(Stored data)
+++++

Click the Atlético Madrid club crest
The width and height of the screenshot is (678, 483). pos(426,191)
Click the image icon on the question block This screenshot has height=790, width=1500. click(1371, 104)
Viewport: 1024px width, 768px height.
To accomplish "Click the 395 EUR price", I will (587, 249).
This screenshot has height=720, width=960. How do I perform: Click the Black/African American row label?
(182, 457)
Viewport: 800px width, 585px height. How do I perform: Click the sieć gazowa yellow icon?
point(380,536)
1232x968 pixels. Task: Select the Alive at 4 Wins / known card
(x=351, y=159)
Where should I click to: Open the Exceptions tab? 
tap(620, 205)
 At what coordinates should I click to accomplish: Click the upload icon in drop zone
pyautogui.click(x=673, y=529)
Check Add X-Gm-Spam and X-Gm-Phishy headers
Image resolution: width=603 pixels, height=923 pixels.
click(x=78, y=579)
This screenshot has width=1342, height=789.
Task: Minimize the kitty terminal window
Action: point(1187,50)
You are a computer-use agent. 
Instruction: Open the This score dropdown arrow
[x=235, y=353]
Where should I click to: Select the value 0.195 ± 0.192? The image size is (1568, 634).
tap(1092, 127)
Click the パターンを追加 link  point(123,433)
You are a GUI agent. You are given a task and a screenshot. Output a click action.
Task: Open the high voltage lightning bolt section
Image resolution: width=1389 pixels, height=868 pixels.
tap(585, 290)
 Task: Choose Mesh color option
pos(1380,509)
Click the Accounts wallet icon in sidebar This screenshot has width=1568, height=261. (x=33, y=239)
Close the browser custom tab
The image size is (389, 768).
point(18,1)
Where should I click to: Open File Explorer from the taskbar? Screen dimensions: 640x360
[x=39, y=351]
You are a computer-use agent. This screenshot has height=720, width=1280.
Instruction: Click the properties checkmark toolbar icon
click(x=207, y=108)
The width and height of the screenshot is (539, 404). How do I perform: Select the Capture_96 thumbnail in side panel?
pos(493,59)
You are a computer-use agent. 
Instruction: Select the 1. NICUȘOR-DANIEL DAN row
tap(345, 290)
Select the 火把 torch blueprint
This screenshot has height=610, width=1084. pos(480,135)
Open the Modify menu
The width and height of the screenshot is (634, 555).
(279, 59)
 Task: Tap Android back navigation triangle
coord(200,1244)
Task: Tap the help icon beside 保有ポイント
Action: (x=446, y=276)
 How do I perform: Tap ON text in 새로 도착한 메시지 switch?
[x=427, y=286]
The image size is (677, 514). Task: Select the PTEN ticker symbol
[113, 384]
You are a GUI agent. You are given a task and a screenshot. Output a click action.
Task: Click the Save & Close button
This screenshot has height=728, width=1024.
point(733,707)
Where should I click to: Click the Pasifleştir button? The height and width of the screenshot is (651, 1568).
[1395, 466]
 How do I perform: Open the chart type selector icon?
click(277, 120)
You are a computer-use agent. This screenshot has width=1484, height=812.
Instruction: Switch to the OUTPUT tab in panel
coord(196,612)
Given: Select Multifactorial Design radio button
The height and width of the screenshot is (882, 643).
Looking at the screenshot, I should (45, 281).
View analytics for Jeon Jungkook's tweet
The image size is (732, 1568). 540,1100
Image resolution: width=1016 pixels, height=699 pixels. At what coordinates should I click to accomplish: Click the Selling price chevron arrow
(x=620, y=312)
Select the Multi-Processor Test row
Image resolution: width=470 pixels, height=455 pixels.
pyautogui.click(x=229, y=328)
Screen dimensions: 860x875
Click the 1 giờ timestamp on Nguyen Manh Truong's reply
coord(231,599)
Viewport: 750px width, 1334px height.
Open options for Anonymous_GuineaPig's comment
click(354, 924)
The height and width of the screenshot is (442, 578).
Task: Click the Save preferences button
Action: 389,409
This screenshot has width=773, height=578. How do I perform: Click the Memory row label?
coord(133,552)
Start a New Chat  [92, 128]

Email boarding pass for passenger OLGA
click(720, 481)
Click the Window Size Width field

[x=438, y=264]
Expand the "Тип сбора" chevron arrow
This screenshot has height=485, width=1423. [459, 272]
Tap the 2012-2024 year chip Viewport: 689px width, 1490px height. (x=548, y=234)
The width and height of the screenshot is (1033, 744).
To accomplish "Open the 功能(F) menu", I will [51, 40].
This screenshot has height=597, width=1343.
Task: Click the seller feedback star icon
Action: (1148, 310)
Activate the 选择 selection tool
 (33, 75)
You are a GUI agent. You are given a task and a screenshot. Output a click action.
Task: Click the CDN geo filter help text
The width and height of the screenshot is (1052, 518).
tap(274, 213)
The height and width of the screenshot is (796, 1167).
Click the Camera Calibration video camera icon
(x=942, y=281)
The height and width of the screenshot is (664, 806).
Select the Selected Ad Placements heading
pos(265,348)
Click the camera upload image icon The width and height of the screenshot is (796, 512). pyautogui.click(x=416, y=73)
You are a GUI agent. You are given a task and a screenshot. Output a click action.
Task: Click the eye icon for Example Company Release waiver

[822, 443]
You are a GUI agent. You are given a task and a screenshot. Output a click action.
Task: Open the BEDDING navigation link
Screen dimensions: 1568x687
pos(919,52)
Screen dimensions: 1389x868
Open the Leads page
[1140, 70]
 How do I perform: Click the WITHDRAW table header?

+++++

* Exercise requirements:
The answer should be a single number: the count of lines in the data that include the string "computer".

* Answer box:
4